* _Task objective_
From the records below, copy word for word every line from the line with "Open the favorites star icon" up to and including the line with "coord(1386,25)", leaving out the pictures.
## begin Excerpted data
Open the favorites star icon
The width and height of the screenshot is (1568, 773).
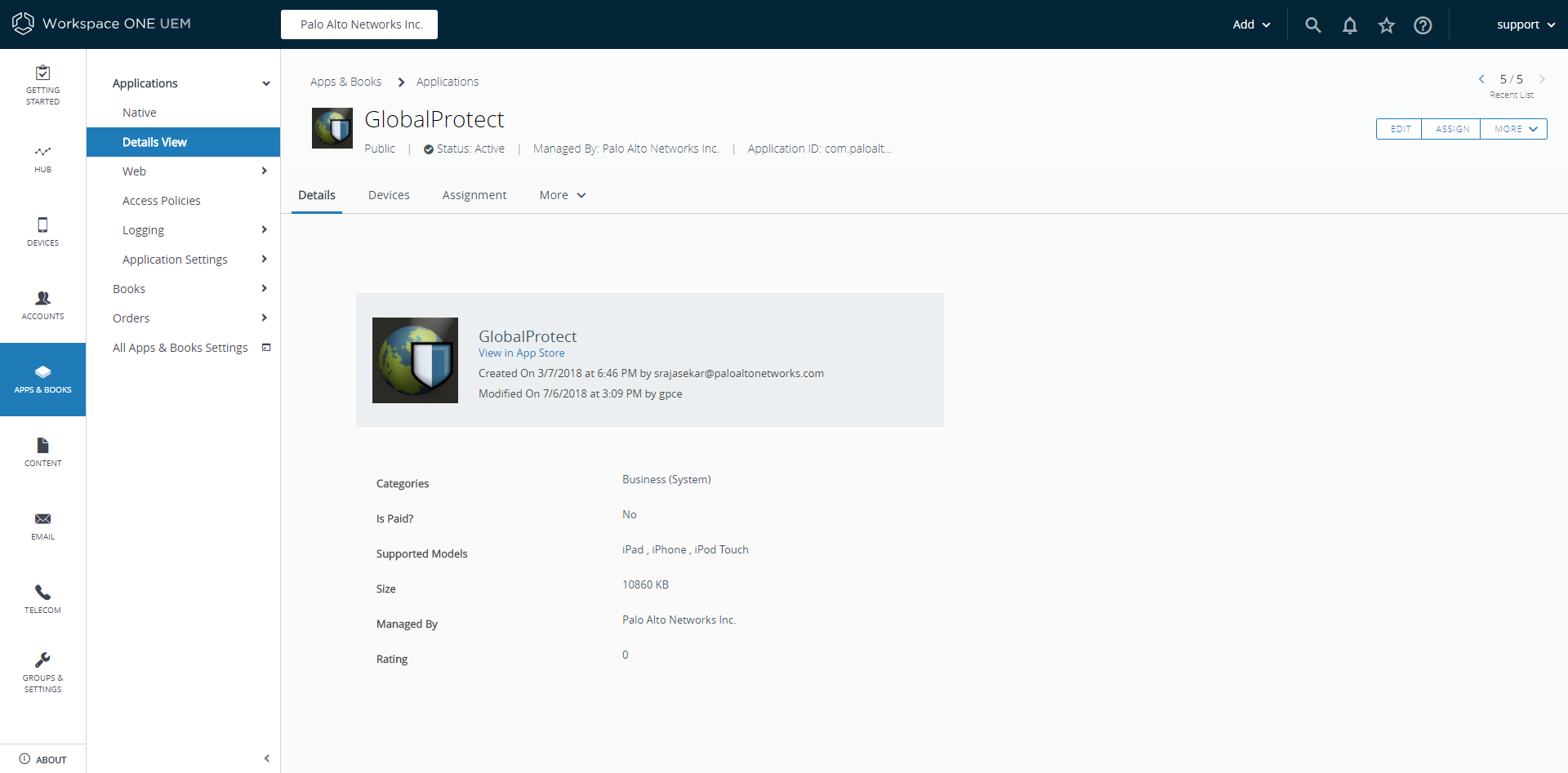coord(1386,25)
## end Excerpted data
## begin Excerpted data
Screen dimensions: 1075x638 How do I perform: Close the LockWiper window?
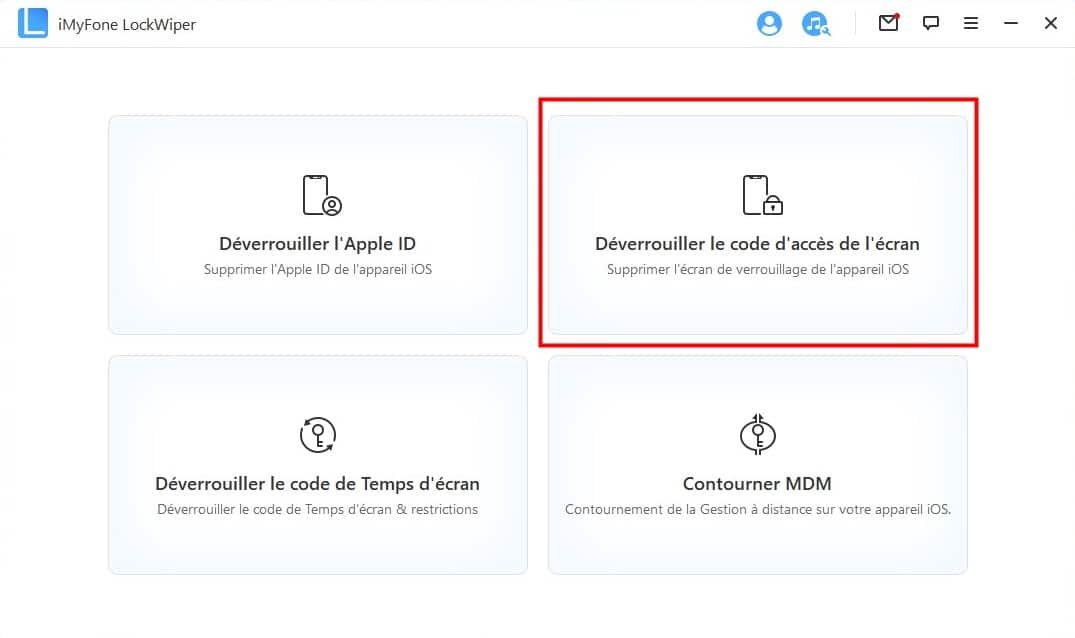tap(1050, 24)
## end Excerpted data
## begin Excerpted data
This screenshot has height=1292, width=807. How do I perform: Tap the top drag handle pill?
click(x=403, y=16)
## end Excerpted data
* _Task solution_
Open the favorites star icon
The width and height of the screenshot is (1568, 773).
coord(1386,25)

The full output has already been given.